Beau Is Afraid (Original Score) is the score album to the 2023 film of the same name directed by Ari Aster and starring Joaquin Phoenix. The film's original score is written and composed by Bobby Krlic whom he collaborated with Aster in Midsommar (2019). The score was released by A24 Music on April 14, 2023.

== Background ==
Krlic felt Beau Is Afraid as one of his difficult scores, as the film keeps changing when it jumps world to world so as the tone and rhythms, though the rhythm needed to be cohesive and felt hard to find those themes, which was "long and arduous". Aster recalled that the original ideas were smaller than the final draft. Hence, he had to collaborate with a music editor for the first time in his career. Katherine Miller, served as the music editor and score producer who helped with finding the themes and asked the suggestions to place the cues in the edit. Both Krlic and Aster praised Miller's contribution to the film, as she saved a couple of themes by placing elsewhere from the original theme as "it just did not work".

He called the mother's theme as "very strong and clear" but "Suburban Dream" was "revelatory". He also had an epiphany for the cue to be experimented with the final piece of music to bring that feeling of a "melancholy suburban dream" and mixed it with a vocal motif which appears through each act as it felt like a "siren that is a thread, unbeknownst to Beau and guiding him to the final act". The instrumentation consisted of low cellos, violas and violin, to bring a feeling of detachment and displacement.
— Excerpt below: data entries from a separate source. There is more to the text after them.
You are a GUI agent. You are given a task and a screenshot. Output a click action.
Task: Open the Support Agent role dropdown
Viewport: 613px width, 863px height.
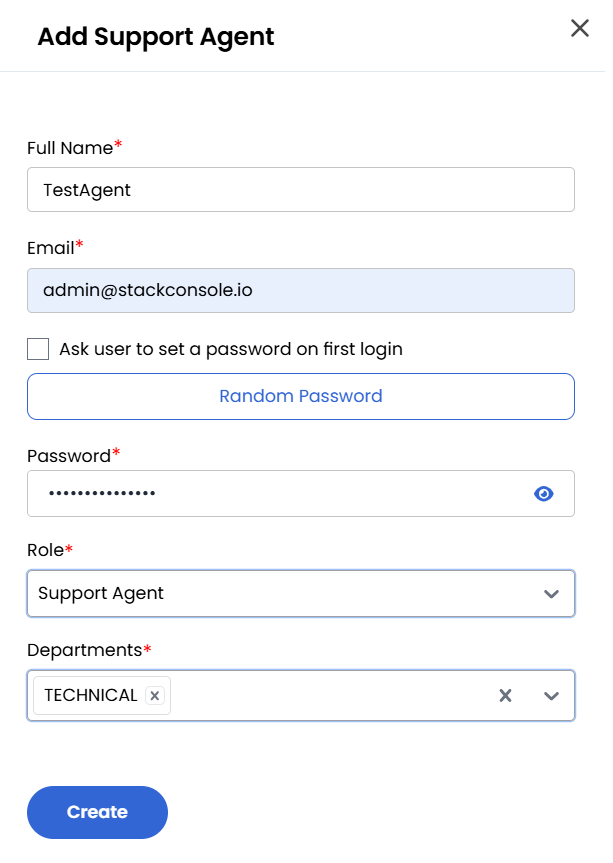280,594
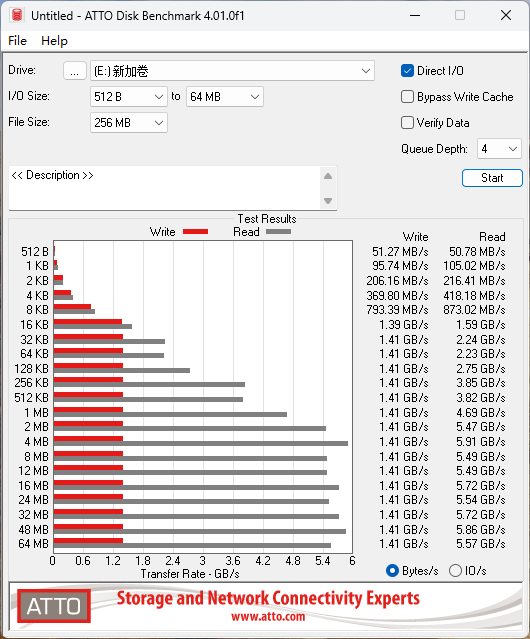Click description box scroll up arrow
This screenshot has width=530, height=639.
328,176
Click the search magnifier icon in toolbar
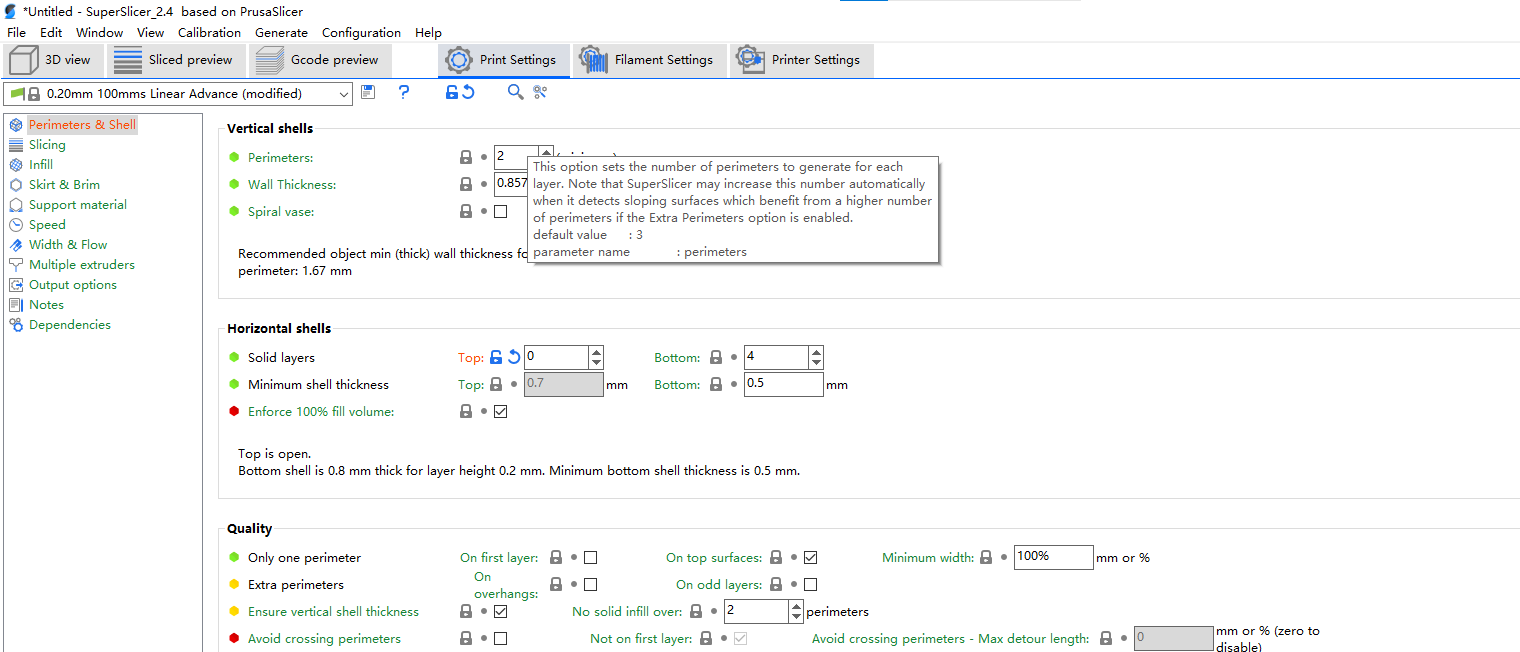Viewport: 1520px width, 652px height. [x=515, y=92]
Krlic admitted that the main challenge was "having things that can be definitive, but can also, much like the film, turn on a dime and take you by surprise and be able to move fluidly between different places".

== Release ==
The track "Sail Away" from the soundtrack, preceded as the lead single on March 28, 2023. The album was released by A24 Music on April 14, 2023 in a five-disc format through digital formats. A vinyl edition in "sail away blue" followed on July, with a bonus song not featured on the digital release ("A Play Within a Play Within a Film").

== Track listing ==
===Digital release===

Disc 1
| No. | Title | Length |
|---|---|---|
| 1. | "Notes" | 2:08 |
| 2. | "Always with Water" | 2:59 |
| 3. | "Invasion" | 1:21 |
| 4. | "Stuck Outside" | 1:43 |
| 5. | "Back Inside" | 2:29 |
| 6. | "Flight of the Birthday Boy Stab Man" | 1:32 |

Disc 2
| No. | Title | Length |
|---|---|---|
| 1. | "Jeeves Juju" | 1:23 |
| 2. | "Suburban Dream" | 2:54 |
| 3. | "Three Things" | 1:05 |

Disc 3
| No. | Title | Length |
|---|---|---|
| 1. | "The Forest" | 2:54 |
| 2. | "Jeeves Attacks" | 1:16 |

Disc 4
| No. | Title | Length |
|---|---|---|
| 1. | "Homecoming" | 2:33 |
| 2. | "The Sessions" | 1:33 |
| 3. | "The Attic" | 3:18 |
| 4. | "Sail Away" | 3:04 |

Disc 5
| No. | Title | Length |
|---|---|---|
| 1. | "The Trial" | 4:01 |
| 2. | "The Heavens" | 1:52 |
| Total length: |  | 38:14 |

===Vinyl release===

Side A
| No. | Title | Length |
|---|---|---|
| 1. | "Notes" | 2:08 |
| 2. | "Always with Water" | 2:59 |
| 3. | "Invasion" | 1:21 |
| 4. | "Stuck Outside" | 1:43 |
| 5. | "Back Inside" | 2:29 |
| 6. | "Flight of the Birthday Boy Stab Man" | 1:32 |
| 7. | "Jeeves Juju" | 1:23 |
| 8. | "Suburban Dream" | 2:54 |
| 9. | "Three Things" | 1:06 |
| 10. | "The Forest" | 2:54 |
| 11. | "Jeeves Attacks" | 1:16 |

Side B
| No. | Title | Length |
|---|---|---|
| 1. | "A Play Within a Play Within a Film" |  |
| 2. | "Homecoming" | 2:33 |
| 3. | "The Sessions" | 1:33 |
| 4. | "The Attic" | 3:18 |
| 5. | "Sail Away" | 3:04 |
| 6. | "The Trial" | 4:01 |
| 7. | "The Heavens" | 1:52 |

== Reception ==
Nick Allen of RogerEbert.com wrote "like the intense strings of Bobby Krlic’s score, its pressing atonal nature at such a high volume becomes numbing". Tim Grierson of Screen International and David Ehrlich of IndieWire complimented the score as "moaning" and "atonal". James Preston Poole of The Cosmic Circus wrote "the lush score courtesy of Bobby Krlic alternates between serene and discordant." William Stottor of Filmhounds Magazine called it as a "remarkable original score of evocative beauty and terrifying distortion".